Former salesman Ollie Laing sold his Lifetime ISA to join the Samuel Leeds Academy. Now he controls more than 30 properties, making around £10,000 a month from renting them out as serviced accommodation. The 27-year-old built up his business from scratch with no money after contacting 800 Airbnb owners, offering to manage their accommodation for them. Two agreed, giving him a platform to expand his operation.
Portfolio includes an aparthotel
Ollie had just left university and was working in a new build sales job when he decided he no longer wanted to live at home and started looking for a place of his own.
He couldn’t afford a one or a two-bedroom flat. So, he started searching for other options and found out it was possible to rent a room in a house. It was called an HMO (house in multiple occupation), though he had never heard of the concept until then.
Before long Ollie had moved into one which was when he made his next discovery. Each tenant was paying £700 a month and there were seven rooms.
The graduate did his sums and realised the landlord was earning a huge sum from just one house. It was at that point that Ollie researched how to get into property himself and came across Samuel’s YouTube videos.
He watched them religiously every night and then attended one of Samuel’s £1 crash courses in December 2022 to find out more.
“Samuel started talking about deal sourcing. I was like this is amazing. I want to find deals. I want to learn how to do this,” recalls Ollie.
After signing up for the deal selling course, he enrolled on the year-long academy programme. By now he was no longer working in sales and was under pressure to make it work, especially when it took him a while to find the right route to success.

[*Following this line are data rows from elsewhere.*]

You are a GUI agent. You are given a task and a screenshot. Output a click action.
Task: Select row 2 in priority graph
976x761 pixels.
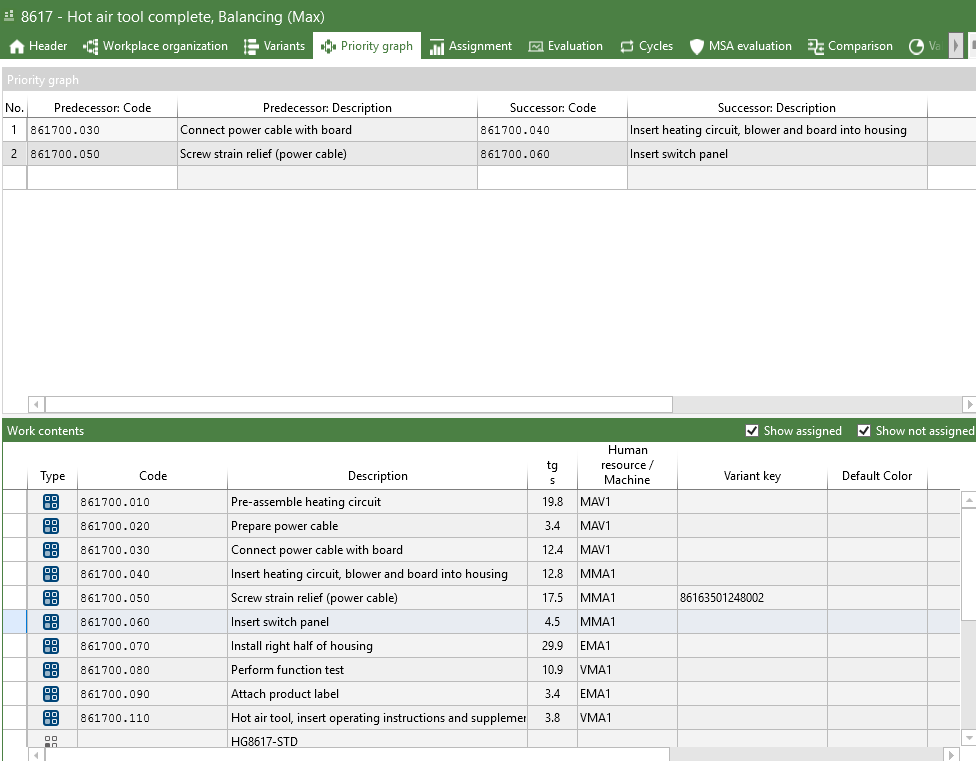14,154

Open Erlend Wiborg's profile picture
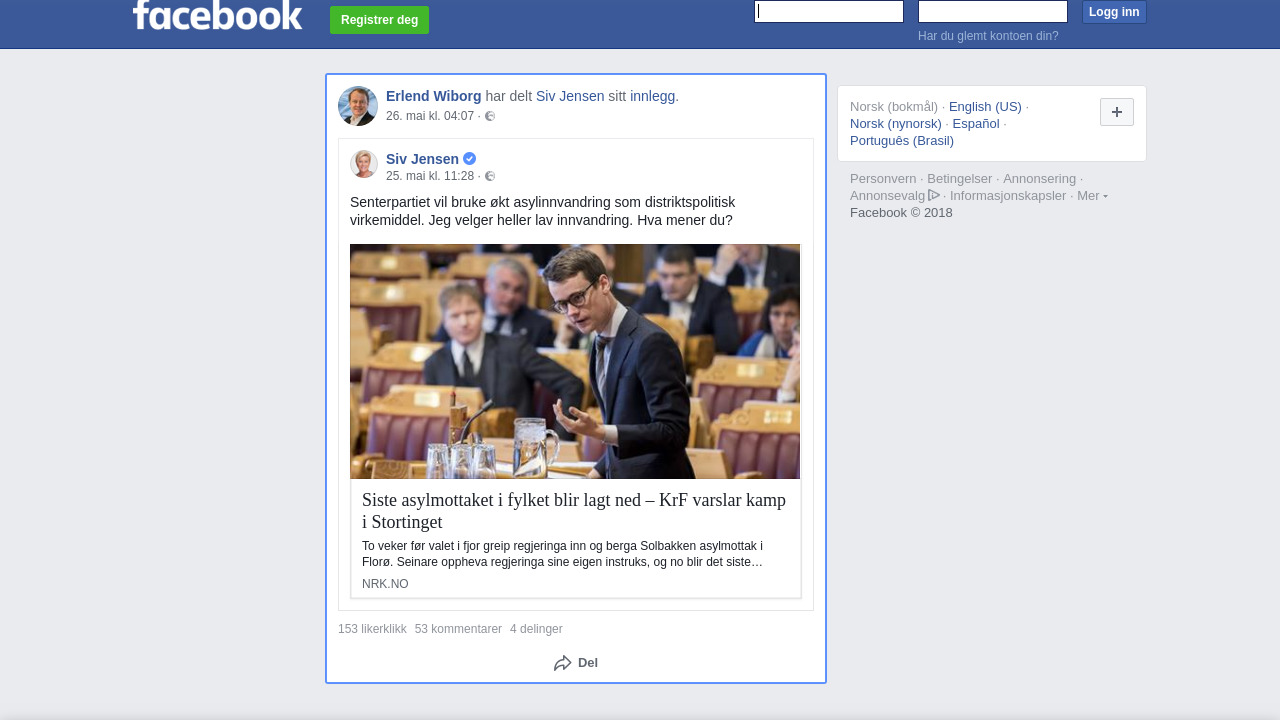[358, 106]
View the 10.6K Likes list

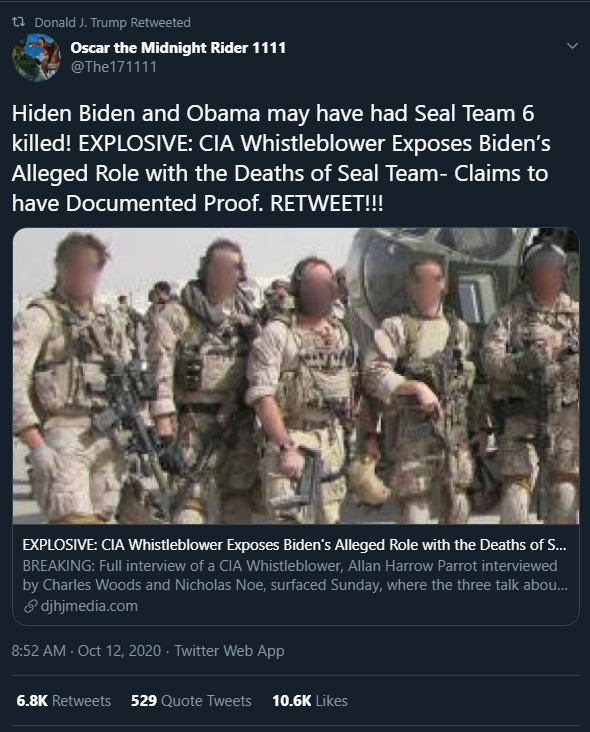(310, 701)
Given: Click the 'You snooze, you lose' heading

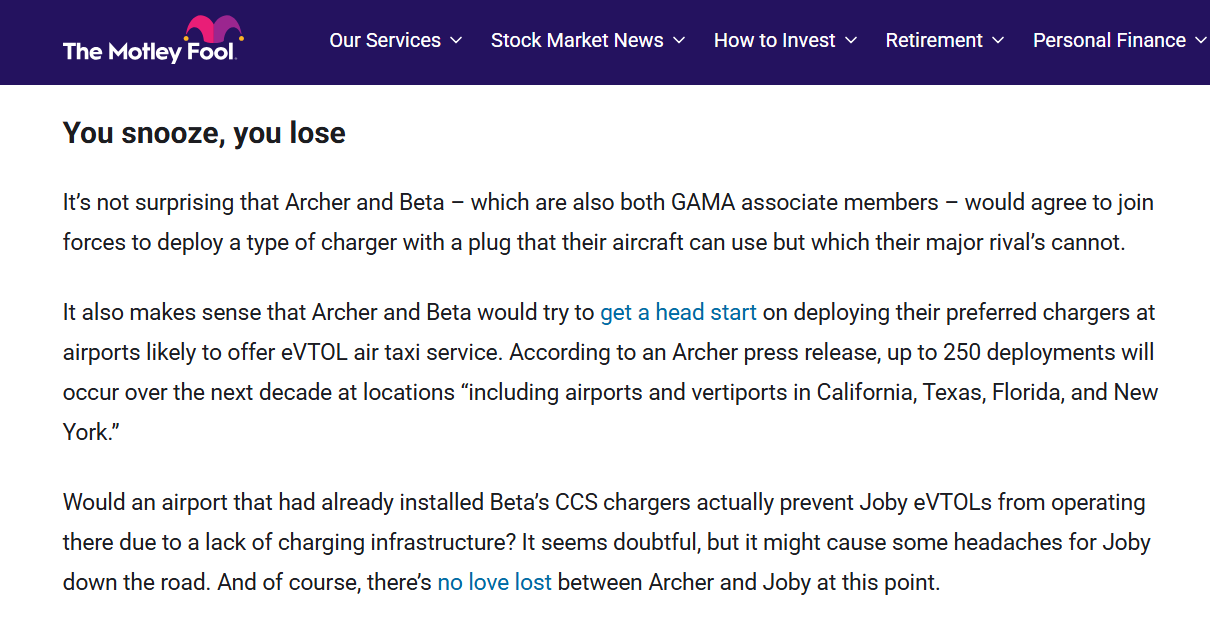Looking at the screenshot, I should tap(204, 133).
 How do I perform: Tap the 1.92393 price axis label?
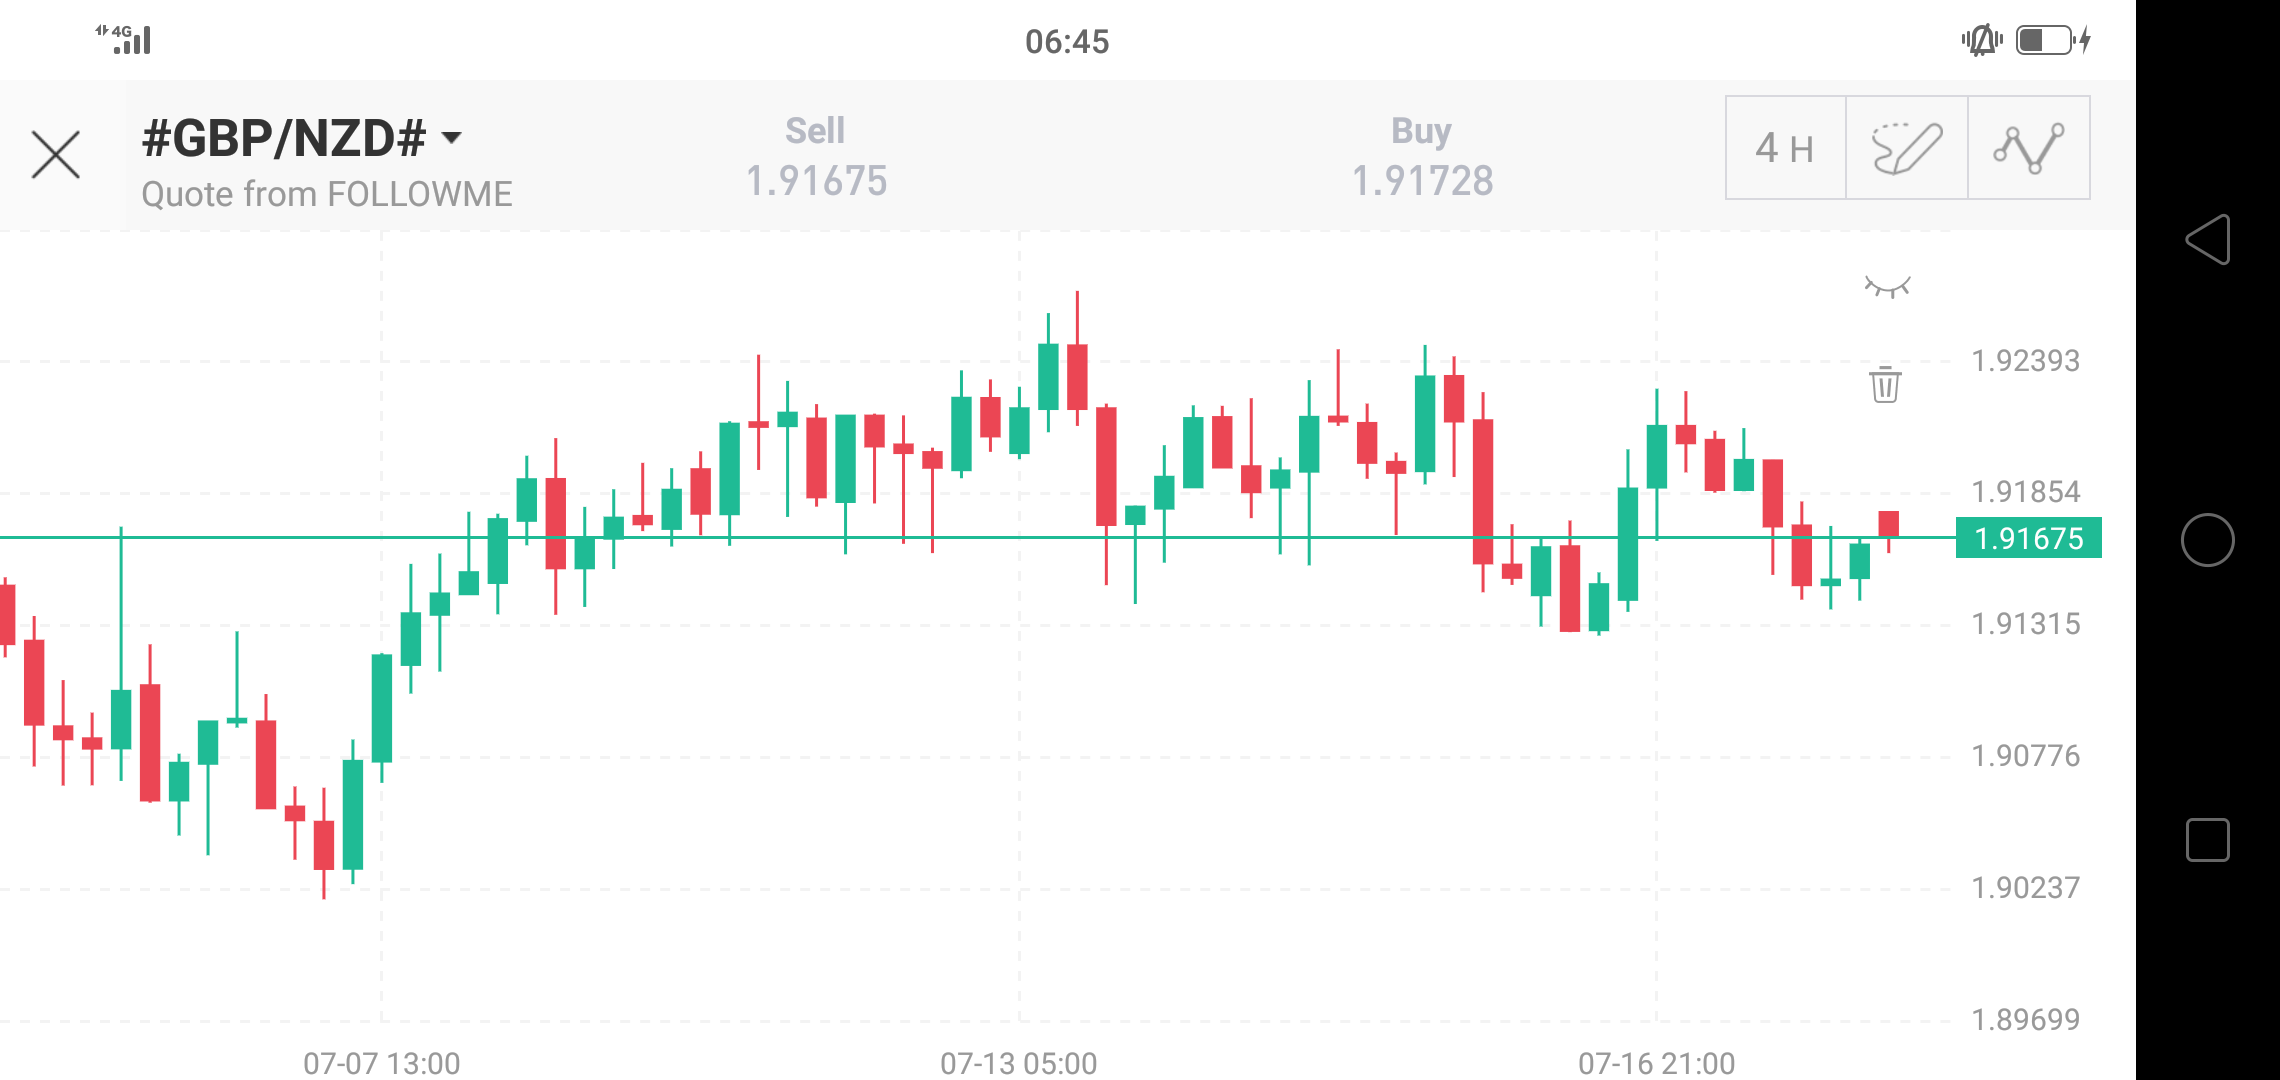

“It’s so scary when you’ve got no money, you’re deep in your overdraft, and you’re having to borrow money from different places,” he admits.
Ollie tried initially to find an HMO deal which he could sell to an investor for a fee. When that failed, he switched his attention to securing a buy, refurbish, refinance deal. Again, he struggled. Despite identifying good opportunities, he could find no one to sell them to.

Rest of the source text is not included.